Lessons 16 : Data Science Workflow

Lessons 16 : Data Science Workflow#

This lesson was developed with assistance from GPT-4-1106-preview, claude-2.1, and GPT-3.5-turbo.

Overview#

Data science workflow is the process to gain knowledge and insights from data. By the end of this lesson, you will be able to:

describe different steps in data science workflow
collect and preprocess data for analysis

1. Data science#

Data science employs techniques and theories from statistics, computer science, domain knowledge, and other areas to analyze and interpret complex data sets.

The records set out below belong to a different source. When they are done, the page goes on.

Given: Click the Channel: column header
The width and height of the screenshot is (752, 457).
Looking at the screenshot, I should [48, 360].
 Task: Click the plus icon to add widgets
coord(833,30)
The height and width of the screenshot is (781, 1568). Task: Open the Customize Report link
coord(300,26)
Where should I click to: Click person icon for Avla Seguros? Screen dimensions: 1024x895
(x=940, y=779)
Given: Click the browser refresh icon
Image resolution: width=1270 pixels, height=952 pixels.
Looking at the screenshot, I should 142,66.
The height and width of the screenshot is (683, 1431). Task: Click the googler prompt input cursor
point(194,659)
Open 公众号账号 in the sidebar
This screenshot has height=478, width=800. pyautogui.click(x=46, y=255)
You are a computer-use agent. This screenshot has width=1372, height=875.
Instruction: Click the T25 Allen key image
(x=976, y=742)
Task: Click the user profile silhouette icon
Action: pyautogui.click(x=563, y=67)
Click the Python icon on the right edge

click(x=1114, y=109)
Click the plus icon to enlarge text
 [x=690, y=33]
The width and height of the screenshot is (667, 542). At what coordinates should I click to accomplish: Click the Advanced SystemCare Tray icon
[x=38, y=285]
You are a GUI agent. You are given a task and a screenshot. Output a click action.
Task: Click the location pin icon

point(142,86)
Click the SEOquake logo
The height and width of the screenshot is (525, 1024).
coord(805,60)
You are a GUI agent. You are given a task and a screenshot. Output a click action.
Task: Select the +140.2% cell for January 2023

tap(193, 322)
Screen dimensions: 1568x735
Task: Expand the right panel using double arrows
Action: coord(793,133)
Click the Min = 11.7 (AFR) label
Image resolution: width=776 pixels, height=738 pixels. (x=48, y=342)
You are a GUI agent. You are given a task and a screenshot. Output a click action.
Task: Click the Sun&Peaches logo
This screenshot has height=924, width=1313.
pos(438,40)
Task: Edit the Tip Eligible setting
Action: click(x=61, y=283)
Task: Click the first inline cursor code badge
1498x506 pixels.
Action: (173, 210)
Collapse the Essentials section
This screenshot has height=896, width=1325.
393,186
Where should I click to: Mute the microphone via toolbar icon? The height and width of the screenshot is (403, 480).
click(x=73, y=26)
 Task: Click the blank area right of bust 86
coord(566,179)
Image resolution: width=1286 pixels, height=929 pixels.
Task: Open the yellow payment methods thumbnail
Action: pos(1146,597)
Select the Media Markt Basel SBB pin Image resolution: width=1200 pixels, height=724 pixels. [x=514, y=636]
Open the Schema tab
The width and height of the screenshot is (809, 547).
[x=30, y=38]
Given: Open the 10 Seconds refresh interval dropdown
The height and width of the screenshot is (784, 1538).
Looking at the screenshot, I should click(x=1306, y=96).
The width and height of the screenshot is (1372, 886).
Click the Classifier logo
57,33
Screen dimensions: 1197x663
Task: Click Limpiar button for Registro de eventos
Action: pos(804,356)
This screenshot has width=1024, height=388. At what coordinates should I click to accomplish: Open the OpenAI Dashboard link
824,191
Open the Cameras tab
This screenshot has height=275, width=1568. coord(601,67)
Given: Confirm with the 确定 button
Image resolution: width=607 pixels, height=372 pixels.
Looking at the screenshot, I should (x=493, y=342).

Data science is a multidisciplinary field that uses

scientific methods: formulating hypotheses, collecting data, analyzing data, and drawing conclusions based on evidence
processes: data collection, data preprocessing, data analysis, evaluation, and deployment
algorithms: clustering, classification, regression, machine learning, and more
systems: databases, cloud computing platforms, programming languages, and other software tools

to extract knowledge and insights from structured and unstructured data.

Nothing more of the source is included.